Wie kann man sich nur immer so in sachen reinsteigern, das ist mir echt ein rätsel.
ps: verpiss dich doch selber, wenn du nix vernünftiges zu sagen hast dann sei doch einfach ruhig!


   

mann mann mann!!!


----------



## RISE (26. Dezember 2004)

Alles Zirkus, außer Crisman!


----------



## Vitali (26. Dezember 2004)

h0r57 schrieb:
			
		

> danke, weiss ich doch
> 
> Wie kann man sich nur immer so in sachen reinsteigern, das ist mir echt ein rätsel.
> ps: verpiss dich doch selber, wenn du nix vernünftiges zu sagen hast dann sei doch einfach ruhig!
> ...



geh doch zu mama


----------



## Domas (26. Dezember 2004)

wie mein 11 jähriger bruder.
Da fehlen einfach die argumente   


aber lassen wir das!
Wir sind ja nicht im kindergarten!

Also gehen wir wieder ontopic!
 

Es ist doch weihnachten, lasst uns doch alle friedlich miteinander leben


----------



## kater (26. Dezember 2004)

Erfasste Daten:
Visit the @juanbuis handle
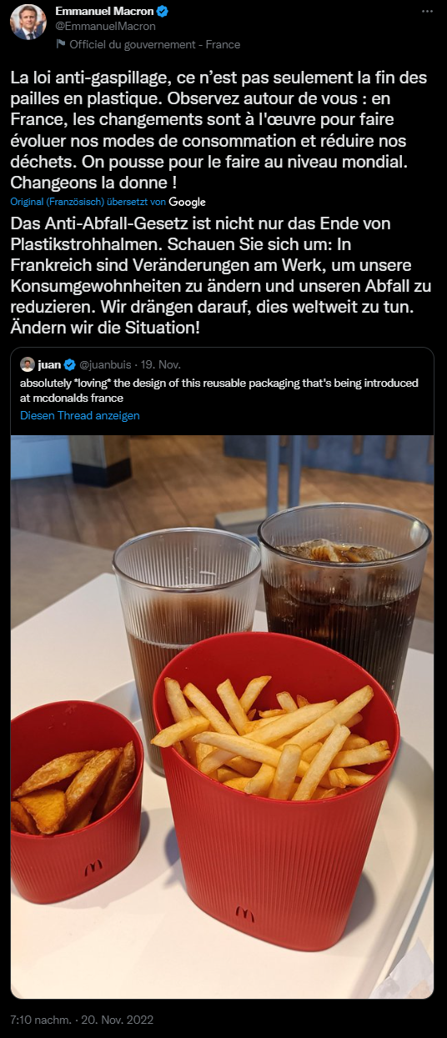The image size is (447, 1038). tap(106, 365)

Aufgabenstellungen:
[A] Wozu ruft Domas im Forumsauszug mit Hinweis auf Weihnachten auf?
[B] Kopieren Sie aus dem Forumsauszug den Abschnitt von „Wir sind ja“ bis einschließlich „kater (26. Dezember 2004)“ unverändert.

Die Antworten:
[A] Alle sollen friedlich miteinander leben.

[B]
Wir sind ja nicht im kindergarten!

Also gehen wir wieder ontopic!
 

Es ist doch weihnachten, lasst uns doch alle friedlich miteinander leben


----------



## kater (26. Dezember 2004)